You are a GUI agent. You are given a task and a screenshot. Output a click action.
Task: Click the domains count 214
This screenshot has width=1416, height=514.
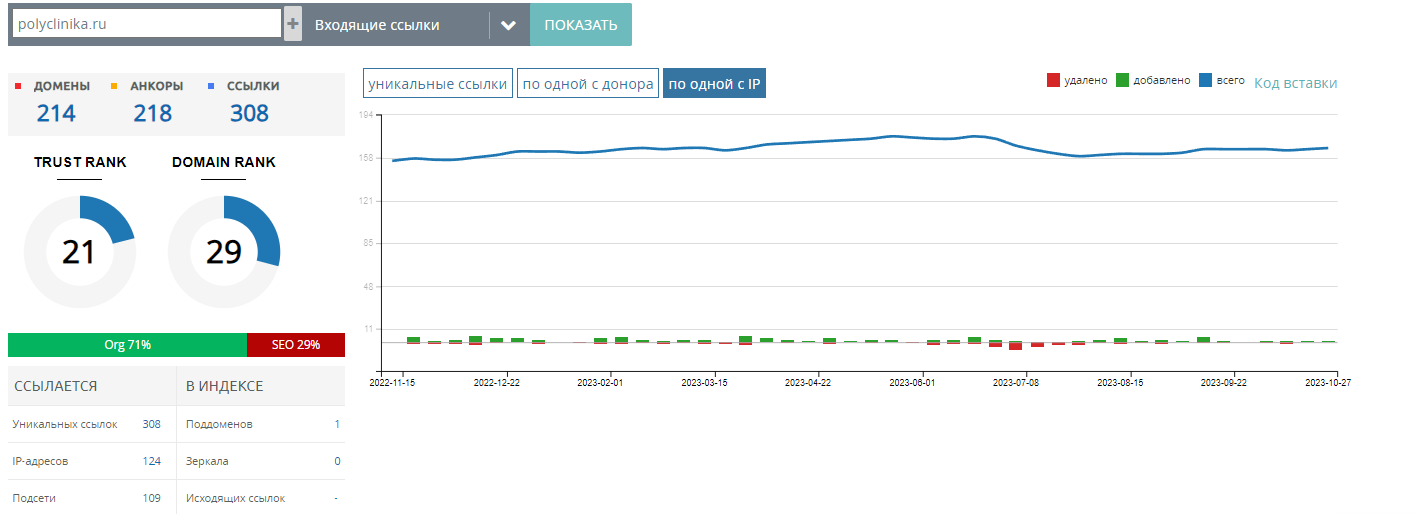pyautogui.click(x=56, y=113)
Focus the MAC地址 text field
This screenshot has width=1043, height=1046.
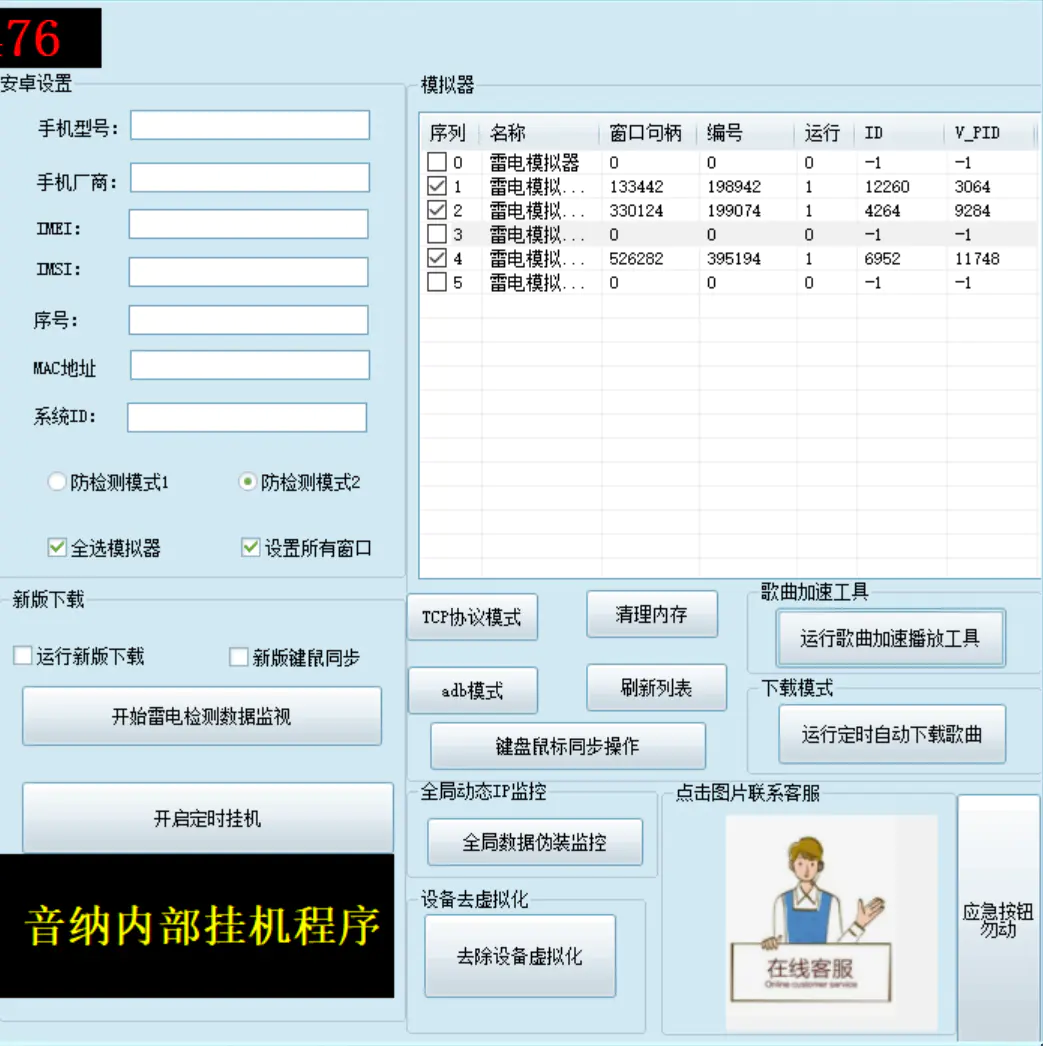(249, 366)
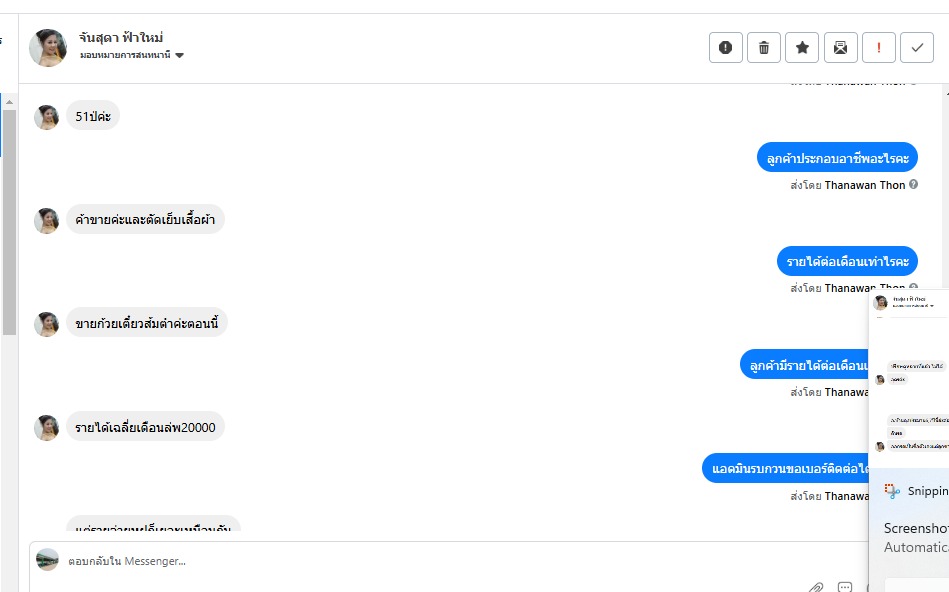The height and width of the screenshot is (592, 949).
Task: Click the left panel scroll-up arrow
Action: [x=9, y=102]
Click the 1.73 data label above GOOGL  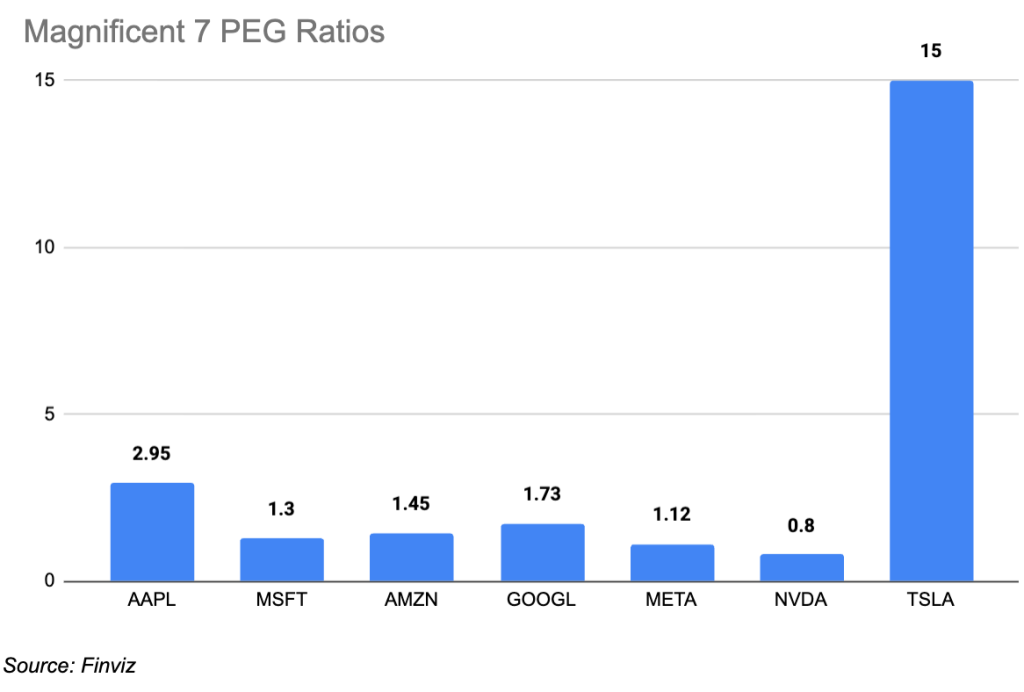pyautogui.click(x=542, y=494)
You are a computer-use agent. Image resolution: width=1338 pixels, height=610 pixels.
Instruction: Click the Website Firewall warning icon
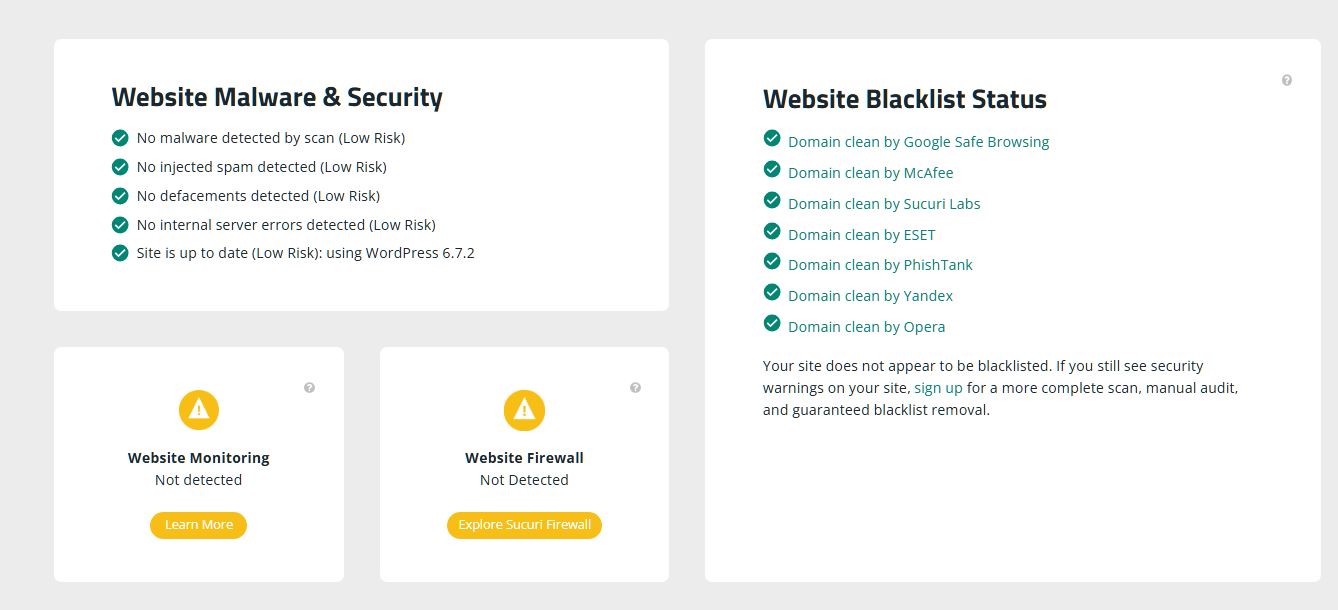tap(524, 410)
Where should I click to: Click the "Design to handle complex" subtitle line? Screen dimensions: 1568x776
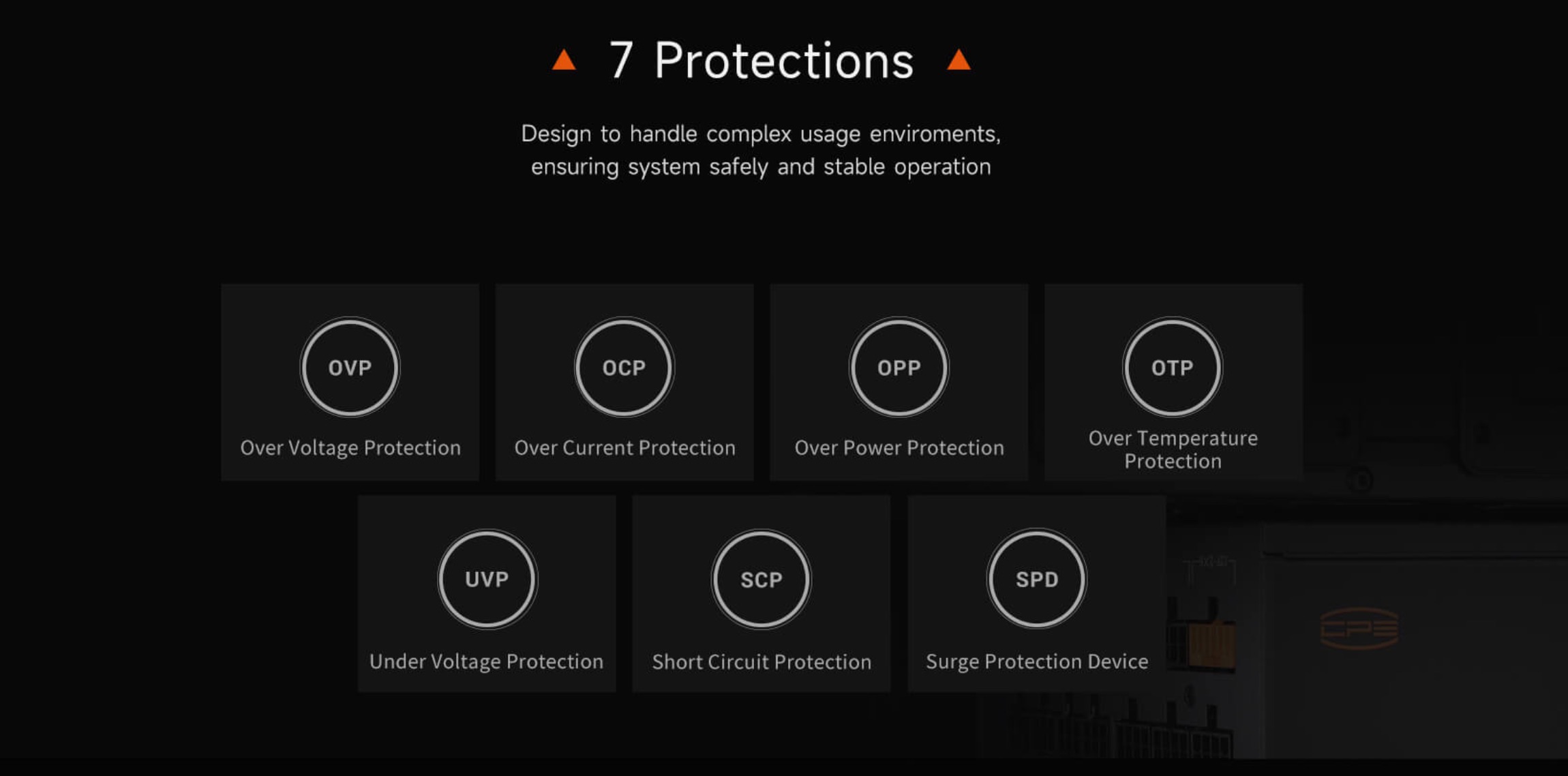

++++++

▸ **Task objective**
What is needed is an exact restatement of every line from the one containing "You are a computer-use" through the last line of the records, pictures left out.

▸ **Answer to the exercise**
You are a computer-use agent. Image resolution: width=1338 pixels, height=610 pixels.
Instruction: Click the Website Firewall warning icon
tap(524, 410)
Where should I click to: Click the "Design to handle complex" subtitle line? Screen dimensions: 1568x776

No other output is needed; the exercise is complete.